After its plummet from about $12,000 to $10,000 after September 1, Bitcoin’s price stayed buoyant for the rest of the month. It spent the subsequent two weeks waffling between $10,200 to $10,600 before slowly rising to high tide at $11,000.  Since then, the price of the coin has shown steady growth, not dipping below $10,700. 

Meanwhile, DeFi—that’s decentralized finance, the umbrella term for non-custodial financial products known for, among other things, producing crazy-high returns over the past few months—thrashes about in the sand. 

Take newcomer $UNI, decentralized exchange Uniswap’s new token that has doubled in price since its launch on Wednesday, to $6.63. Or $BAL, the governance token of a similar decentralized exchange, Balancer, which fell by 14% overnight to $18.52.

Yet Bitcoin’s relative stability may provide no reason to celebrate. Historically, Bitcoin’s price drops in September. And around this time last year, things started to turn ugly.

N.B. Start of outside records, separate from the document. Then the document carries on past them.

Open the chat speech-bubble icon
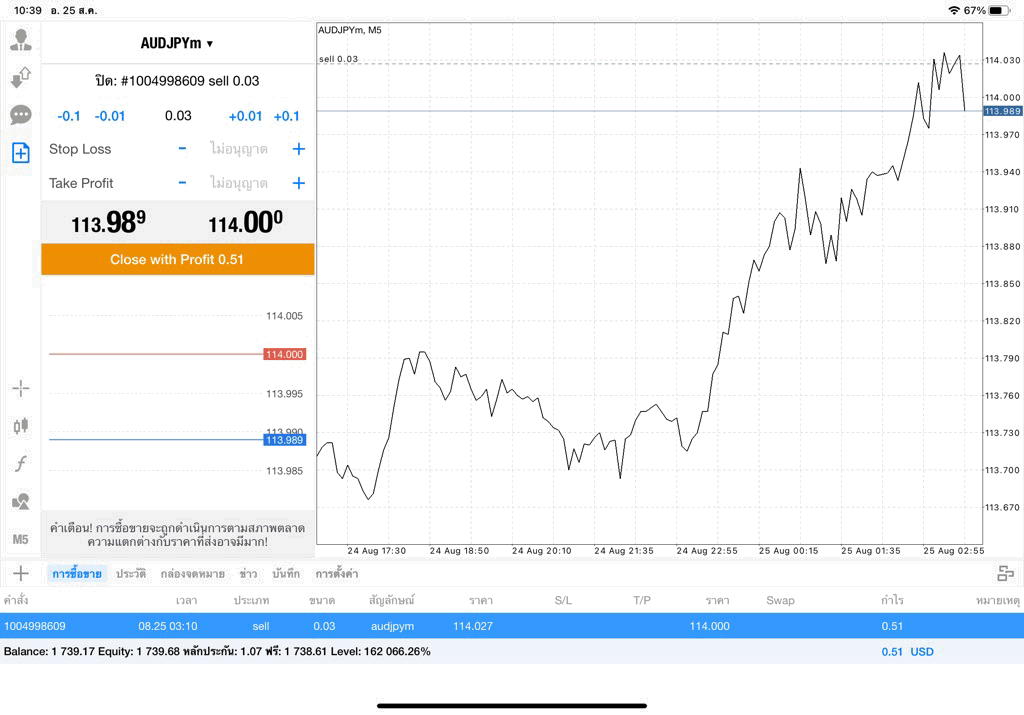Viewport: 1024px width, 715px height. pos(21,115)
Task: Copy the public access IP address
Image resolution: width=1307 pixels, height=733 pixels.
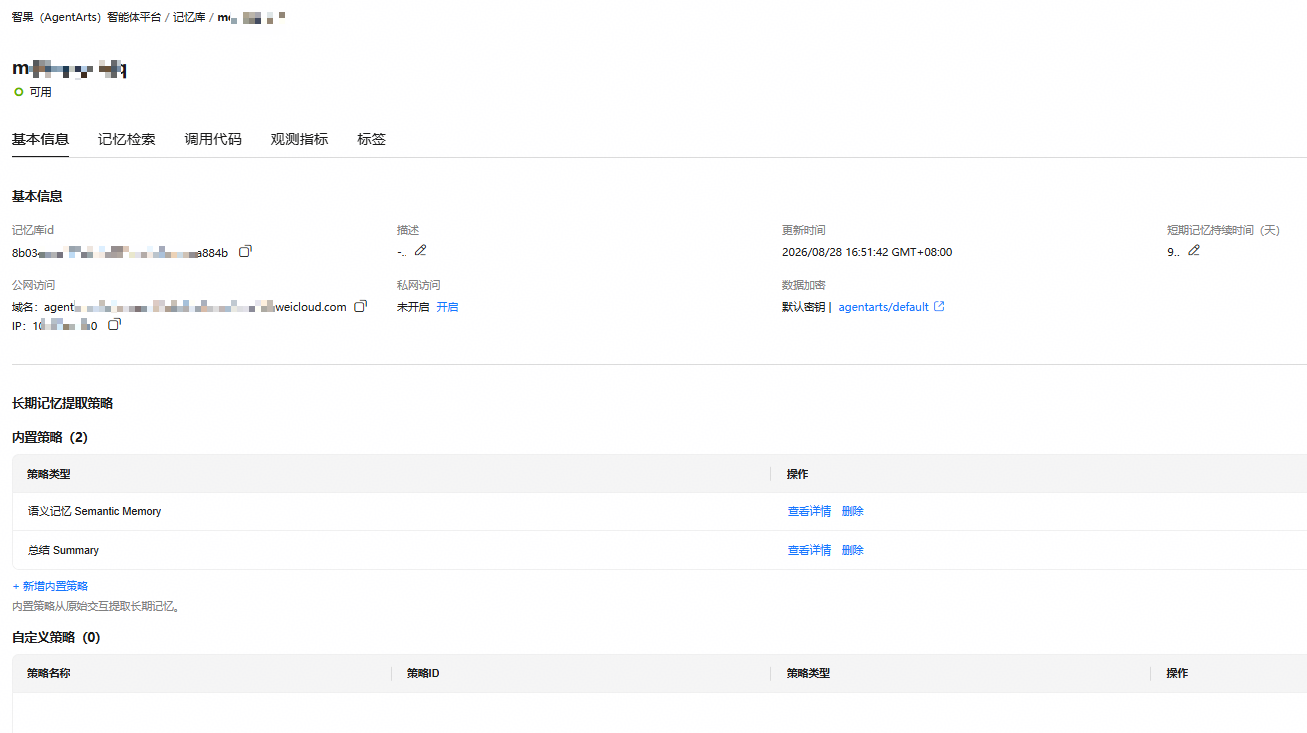Action: [x=114, y=325]
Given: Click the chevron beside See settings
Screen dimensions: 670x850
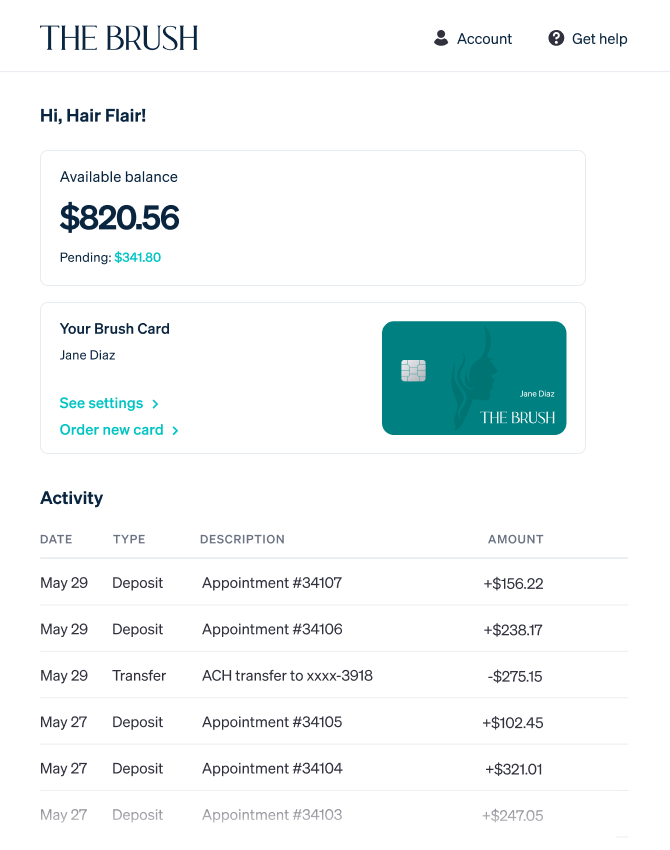Looking at the screenshot, I should (x=156, y=404).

Between August 19 and September 28, 2019, Bitcoin’s price stair-stepped its way down from $11,000 to a threshold just above $8,000. Over the remaining months of that year, trading volumes became more volatile. By mid-December, the price had bottomed out at $6,640—a level not seen since the previous bear market. 

CoinmarketCap Price Data - August 16 - December 28 2019

Blockchain analysis firm Chainalysis partly attributed last year's price drop to the multi-billion dollar cryptocurrency scam, PlusToken. It said that the scam’s laundering tactics were a major contributor to Bitcoin’s fourth-quarter sell-off.

It seems that in times of relative global stability, Bitcoin’s price is volatile. This year, while the world burns and its population falls sick to a second wave of the coronavirus pandemic, Bitcoin’s price is stable. Weird.

Disclaimer

The views and opinions expressed by the author are for informational purposes only and do not constitute financial, investment, or other advice.